Abstract: FR-PO206
Rituximab in Treatment of Glomerulonephritis Induced after Immune Checkpoint Inhibitors
Session Information
- Onconephrology: Immunotherapy Nephrotoxicity and Assessment of GFR
October 25, 2024 | Location: Exhibit Hall, Convention Center
Abstract Time: 10:00 AM - 12:00 PM
Category: Onconephrology
- 1700 Onconephrology
Authors
- Alasadi, Yazen, The University of Texas MD Anderson Cancer Center, Houston, Texas, United States
- Arani, Naszrin, The University of Texas MD Anderson Cancer Center, Houston, Texas, United States
- Tchakarov, Amanda, The University of Texas Health Science Center at Houston John P and Katherine G McGovern Medical School, Houston, Texas, United States
- Abudayyeh, Ala, The University of Texas MD Anderson Cancer Center, Houston, Texas, United States
Introduction
Immune checkpoint inhibitors have been shown to induce and exacerbate autoimmune side effects especially in those patients with underlying autoimmune disease. Although glomerular disease is a rare entity (less than 1%), it adds further complexity to the cancer patients care. In this report we describe 4 cases of glomerulonephritis successfully treated with rituximab and resumed ICI with continued renal response.
Case Description
A 64-year-old with diagnosis of mesothelioma and treated with nivolumab, after two cycles he developed nephrotic range proteinuria with biopsy confirmation of membranous nephropathy with positive antibody to PLA2R. The patient
was initiated on rituximab 1 g IV on Day 1 and 15 and achieved complete renal response while continuing therapy on nivolumab for 3 years and PET/CT imaging ccancer remission and serum Anti-PLA2R negative.

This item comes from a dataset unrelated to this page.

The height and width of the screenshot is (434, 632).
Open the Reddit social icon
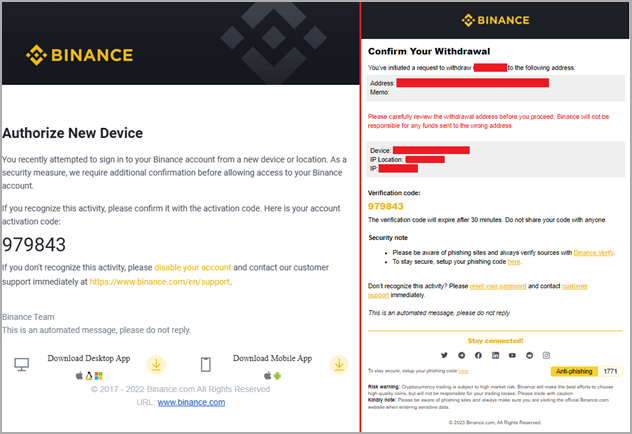coord(530,355)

Another patient is a 71 y.o with diagnosis of squamous cell cancer of the anal canal who did not respond to cisplatin and 5 FU and was started on nivolumab. After fourth cycle she developed 15g proteinuria. Biopsy confirmed minimal change disease and treated with a short dose of steroids and rituximab. She achieved complete remission of her proteinuria and tumor response with continued ICI treatment.
The third case is a 65 y.o male with primary membranous nephropathy 20 years ago with reactivation after Stage IV Melanoma diagnosis and exacerbated ICI treatment. Rituximab achieved excellent response and resolution of proteinuria after one cycle which was maintained on ICI for over 2 years with no exacerbation of his membranous nephropathy and complete tumor response.
Our final case is a 65 y.o. male with diagnosis of anaplastic thyroid carcinoma, treated with dabrafenib, trametinib, and pembrolizumab. 2 weeks after pembrolizumab patient developed AKI creatinine increase 3.5mg/dl, nephrotic range proteinuria. Kidney biopsy attained confirmed minimal change disease. He was treated with rituximab and proteinuria improved from 20grams to 0.5 grams. Patient was restarted on pembrolizumab and after 2 doses creatinine is less than 0.9mg/dl and proteinuria less than 1gram.
Discussion
In this report we have presented four unique cases of membranous nephropathy and minimal change disease in a cancer patient after ICI exposure successfully treated and re-challenged on ICI with continued renal and tumor response.